Saturday, early afternoon. The Saturday family chore list is still long and my anxiety rises when I think that we won’t get done what needs to get done. I move into sergeant mode and start barking brusque orders. Things get done, but the family tone has turned surly.

Weekday night, about 9 p.m. I enter the children’s bedroom to give the occupants their bedtime blessing and find clothes and toys still on the floor. With a clap of my hands I tersely say, “Get up and get these things put away—now! You were told to do this earlier!” Nothing like a peaceful bedtime blessing.

Irritability. I give into it too often. It’s time to take this sin more seriously and lay it aside (Hebrews 12:1).

Does God Get Irritated?

We like to blame our irritability on someone or something else. We try to convince ourselves (and them) that they make us irritated. If they were different, we wouldn’t be irritated. Or we blame it on being tired, ill or stressed.

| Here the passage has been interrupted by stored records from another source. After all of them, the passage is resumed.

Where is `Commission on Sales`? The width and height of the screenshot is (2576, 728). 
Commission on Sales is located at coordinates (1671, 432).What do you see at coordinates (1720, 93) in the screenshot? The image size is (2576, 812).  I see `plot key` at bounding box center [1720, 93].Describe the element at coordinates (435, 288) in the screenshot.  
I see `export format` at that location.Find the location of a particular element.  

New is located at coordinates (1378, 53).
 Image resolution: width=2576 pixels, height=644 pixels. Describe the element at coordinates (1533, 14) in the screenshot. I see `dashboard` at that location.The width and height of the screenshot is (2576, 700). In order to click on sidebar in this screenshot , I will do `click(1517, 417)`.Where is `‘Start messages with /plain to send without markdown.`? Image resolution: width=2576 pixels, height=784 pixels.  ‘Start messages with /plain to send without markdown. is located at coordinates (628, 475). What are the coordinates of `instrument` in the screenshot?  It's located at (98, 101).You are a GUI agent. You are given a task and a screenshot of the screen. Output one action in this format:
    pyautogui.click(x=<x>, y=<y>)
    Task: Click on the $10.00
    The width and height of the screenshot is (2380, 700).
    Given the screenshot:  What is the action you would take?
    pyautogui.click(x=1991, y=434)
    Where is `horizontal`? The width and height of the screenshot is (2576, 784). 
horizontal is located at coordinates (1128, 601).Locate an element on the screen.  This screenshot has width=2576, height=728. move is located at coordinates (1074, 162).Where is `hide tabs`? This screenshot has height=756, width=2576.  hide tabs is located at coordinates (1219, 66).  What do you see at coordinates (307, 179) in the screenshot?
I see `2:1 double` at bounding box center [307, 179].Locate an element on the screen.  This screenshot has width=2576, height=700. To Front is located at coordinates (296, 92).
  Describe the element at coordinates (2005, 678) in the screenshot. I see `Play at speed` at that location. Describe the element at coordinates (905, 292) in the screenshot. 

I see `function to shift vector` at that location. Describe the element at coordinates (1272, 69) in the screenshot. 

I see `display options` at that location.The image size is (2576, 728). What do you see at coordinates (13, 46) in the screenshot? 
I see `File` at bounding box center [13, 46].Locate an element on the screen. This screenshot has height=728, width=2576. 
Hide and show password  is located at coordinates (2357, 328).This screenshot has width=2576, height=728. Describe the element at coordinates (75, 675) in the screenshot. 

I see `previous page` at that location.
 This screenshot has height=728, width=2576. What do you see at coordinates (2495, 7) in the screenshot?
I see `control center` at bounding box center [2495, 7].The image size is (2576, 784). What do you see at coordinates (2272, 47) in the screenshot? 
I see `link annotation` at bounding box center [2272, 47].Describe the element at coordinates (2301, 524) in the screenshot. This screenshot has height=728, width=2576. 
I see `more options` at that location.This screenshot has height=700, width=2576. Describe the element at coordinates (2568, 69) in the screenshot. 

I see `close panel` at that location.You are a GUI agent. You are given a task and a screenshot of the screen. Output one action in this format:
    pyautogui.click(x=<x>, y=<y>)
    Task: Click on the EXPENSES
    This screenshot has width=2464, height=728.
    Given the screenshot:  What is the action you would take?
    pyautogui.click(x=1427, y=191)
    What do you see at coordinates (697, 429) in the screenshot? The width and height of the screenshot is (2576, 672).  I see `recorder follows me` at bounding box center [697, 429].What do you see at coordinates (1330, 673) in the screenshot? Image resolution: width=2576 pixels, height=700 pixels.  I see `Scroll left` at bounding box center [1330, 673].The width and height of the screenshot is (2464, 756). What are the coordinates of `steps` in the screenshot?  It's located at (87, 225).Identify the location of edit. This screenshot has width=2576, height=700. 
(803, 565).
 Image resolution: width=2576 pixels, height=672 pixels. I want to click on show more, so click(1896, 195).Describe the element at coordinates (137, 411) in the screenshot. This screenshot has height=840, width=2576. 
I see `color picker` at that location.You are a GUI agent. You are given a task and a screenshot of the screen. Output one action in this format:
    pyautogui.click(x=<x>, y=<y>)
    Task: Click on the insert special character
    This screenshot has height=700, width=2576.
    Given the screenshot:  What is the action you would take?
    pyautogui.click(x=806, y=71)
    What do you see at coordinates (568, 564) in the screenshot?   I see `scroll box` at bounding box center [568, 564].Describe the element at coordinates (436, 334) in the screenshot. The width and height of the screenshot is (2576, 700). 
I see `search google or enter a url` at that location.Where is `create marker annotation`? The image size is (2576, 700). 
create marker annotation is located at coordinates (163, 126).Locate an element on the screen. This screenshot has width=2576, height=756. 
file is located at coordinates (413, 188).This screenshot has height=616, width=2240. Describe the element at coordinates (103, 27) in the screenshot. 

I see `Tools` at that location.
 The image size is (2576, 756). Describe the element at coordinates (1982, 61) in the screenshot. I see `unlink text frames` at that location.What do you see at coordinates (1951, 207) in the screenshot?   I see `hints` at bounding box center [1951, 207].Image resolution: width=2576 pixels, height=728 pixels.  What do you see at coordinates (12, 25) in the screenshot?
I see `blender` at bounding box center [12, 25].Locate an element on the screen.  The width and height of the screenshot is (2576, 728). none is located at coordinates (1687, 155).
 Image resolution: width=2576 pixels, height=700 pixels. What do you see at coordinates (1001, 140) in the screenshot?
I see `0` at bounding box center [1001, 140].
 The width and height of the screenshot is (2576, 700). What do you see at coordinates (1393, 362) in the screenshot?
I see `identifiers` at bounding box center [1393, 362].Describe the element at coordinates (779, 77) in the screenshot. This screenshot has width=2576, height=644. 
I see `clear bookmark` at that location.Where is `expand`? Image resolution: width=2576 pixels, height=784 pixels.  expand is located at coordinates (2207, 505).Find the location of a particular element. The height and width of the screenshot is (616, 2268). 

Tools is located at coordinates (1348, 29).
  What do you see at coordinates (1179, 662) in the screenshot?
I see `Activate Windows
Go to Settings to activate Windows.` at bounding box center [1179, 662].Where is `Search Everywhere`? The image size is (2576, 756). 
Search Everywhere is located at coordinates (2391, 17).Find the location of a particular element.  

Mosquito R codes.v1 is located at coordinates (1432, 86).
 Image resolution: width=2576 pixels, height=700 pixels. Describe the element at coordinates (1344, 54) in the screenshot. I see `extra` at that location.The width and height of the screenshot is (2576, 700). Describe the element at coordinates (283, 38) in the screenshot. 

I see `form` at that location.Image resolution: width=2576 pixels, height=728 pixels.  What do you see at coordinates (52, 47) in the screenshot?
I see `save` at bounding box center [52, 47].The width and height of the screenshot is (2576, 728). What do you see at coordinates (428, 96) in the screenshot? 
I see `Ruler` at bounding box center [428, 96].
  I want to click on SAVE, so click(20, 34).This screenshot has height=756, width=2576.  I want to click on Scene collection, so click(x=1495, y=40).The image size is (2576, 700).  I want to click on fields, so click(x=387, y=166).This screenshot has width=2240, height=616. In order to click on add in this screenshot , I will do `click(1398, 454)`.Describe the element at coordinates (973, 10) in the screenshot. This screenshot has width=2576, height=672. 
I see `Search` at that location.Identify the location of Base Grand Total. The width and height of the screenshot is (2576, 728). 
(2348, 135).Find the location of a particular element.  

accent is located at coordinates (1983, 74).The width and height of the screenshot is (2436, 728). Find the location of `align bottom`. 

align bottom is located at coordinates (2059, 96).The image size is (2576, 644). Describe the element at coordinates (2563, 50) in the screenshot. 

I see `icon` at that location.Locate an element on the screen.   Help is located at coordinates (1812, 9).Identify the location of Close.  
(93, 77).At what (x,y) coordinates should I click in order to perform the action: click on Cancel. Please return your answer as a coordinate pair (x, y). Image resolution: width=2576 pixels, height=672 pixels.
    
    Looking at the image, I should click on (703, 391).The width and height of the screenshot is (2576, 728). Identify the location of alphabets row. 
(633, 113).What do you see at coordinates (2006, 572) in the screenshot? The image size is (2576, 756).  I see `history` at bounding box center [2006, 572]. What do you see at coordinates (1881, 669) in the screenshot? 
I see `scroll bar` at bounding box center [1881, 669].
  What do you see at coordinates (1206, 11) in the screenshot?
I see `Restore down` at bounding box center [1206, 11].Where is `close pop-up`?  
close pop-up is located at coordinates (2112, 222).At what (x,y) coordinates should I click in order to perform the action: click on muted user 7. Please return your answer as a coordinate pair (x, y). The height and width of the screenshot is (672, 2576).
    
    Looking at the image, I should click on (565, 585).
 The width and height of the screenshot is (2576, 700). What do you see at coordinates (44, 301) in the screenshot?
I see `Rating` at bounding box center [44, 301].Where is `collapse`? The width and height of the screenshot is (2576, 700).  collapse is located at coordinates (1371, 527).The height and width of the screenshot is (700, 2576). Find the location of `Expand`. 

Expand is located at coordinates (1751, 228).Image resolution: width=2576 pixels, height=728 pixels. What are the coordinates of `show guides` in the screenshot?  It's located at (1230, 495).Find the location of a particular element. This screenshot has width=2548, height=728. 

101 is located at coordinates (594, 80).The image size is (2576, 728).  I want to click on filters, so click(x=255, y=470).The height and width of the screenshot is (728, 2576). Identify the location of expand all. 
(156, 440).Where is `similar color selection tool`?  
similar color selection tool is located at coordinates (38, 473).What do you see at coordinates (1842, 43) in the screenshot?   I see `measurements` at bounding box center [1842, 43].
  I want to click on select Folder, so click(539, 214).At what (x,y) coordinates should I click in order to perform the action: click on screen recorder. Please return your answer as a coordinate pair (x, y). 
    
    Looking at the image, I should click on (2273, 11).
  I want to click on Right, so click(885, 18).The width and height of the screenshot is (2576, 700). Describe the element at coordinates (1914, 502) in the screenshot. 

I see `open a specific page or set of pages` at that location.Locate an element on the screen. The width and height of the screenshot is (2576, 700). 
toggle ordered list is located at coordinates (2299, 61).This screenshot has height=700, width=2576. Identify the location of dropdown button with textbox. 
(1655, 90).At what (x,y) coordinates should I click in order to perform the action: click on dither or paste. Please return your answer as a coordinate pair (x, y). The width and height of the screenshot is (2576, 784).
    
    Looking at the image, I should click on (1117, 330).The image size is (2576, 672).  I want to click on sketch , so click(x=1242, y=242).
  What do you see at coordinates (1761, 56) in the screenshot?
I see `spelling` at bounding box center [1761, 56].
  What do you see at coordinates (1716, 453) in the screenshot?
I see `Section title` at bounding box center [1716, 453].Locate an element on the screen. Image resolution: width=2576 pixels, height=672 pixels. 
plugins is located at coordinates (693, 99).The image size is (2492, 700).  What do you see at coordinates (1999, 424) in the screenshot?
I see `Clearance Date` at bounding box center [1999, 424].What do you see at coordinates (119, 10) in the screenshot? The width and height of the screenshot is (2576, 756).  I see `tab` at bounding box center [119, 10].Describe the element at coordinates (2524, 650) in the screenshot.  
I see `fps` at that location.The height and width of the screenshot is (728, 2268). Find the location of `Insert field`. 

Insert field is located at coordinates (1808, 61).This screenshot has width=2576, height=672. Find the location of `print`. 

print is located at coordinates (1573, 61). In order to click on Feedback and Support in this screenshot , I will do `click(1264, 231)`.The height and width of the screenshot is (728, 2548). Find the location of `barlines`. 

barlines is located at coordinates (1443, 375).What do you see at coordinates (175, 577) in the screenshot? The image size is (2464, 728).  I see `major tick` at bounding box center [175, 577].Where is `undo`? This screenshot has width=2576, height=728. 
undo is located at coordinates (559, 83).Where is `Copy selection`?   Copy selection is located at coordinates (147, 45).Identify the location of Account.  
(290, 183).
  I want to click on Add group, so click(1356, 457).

But Paul diagnoses irritability as a heart disease; a failure to love: “Love … is not irritable” (1 Corinthians 13:5).

But we need to press on this a bit, because the Greek word that Paul uses here, paroxyno, which the ESV translates as “irritable,” can also be translated as “provoked” or “kindled” or “incited.” It’s the same Greek word (paroxyno) that the Greek Old Testament uses in Isaiah 5:25), how can it be OK for God to be provoked to anger?

The answer is that being provoked to anger in general isn’t the issue Paul is addressing. He (and we) know there are just, righteous, loving and therefore necessary reasons to be provoked to anger. Paul in 1 Corinthians 13:5 is addressing the short fuse, our becoming too quickly or too easily provoked to anger. That’s why the ESV chose “irritable” and why the KJV translators chose “easily provoked.”

When God gets angry, he takes a remarkably slow time to get there (Exodus 34:6).

The Selfishness of Irritation

Our irritability never has its roots in the soils of righteousness. It springs out of the soil of selfishness and springs up fast, like the sin-weed that it is. We get irritated or easily provoked, not when God’s righteousness or justice is scorned, but when something we want is being denied, delayed or disrupted. It works like this:

  • When I’m weary I want rest, but if it’s denied/delayed/disrupted I get irritated.

  • When I’m sick or in pain I want relief, but if it’s denied/delayed/disrupted I get irritated.

  • When I’m preoccupied I want uninterrupted focus, but if it’s denied/delayed/disrupted I get irritated.

  • When I’m running late I want to avoid appearing negligent, but if it’s denied/delayed/disrupted I get irritated.

  • When I’m disappointed I want my desire fulfilled, but if it’s denied/delayed/disrupted I get irritated.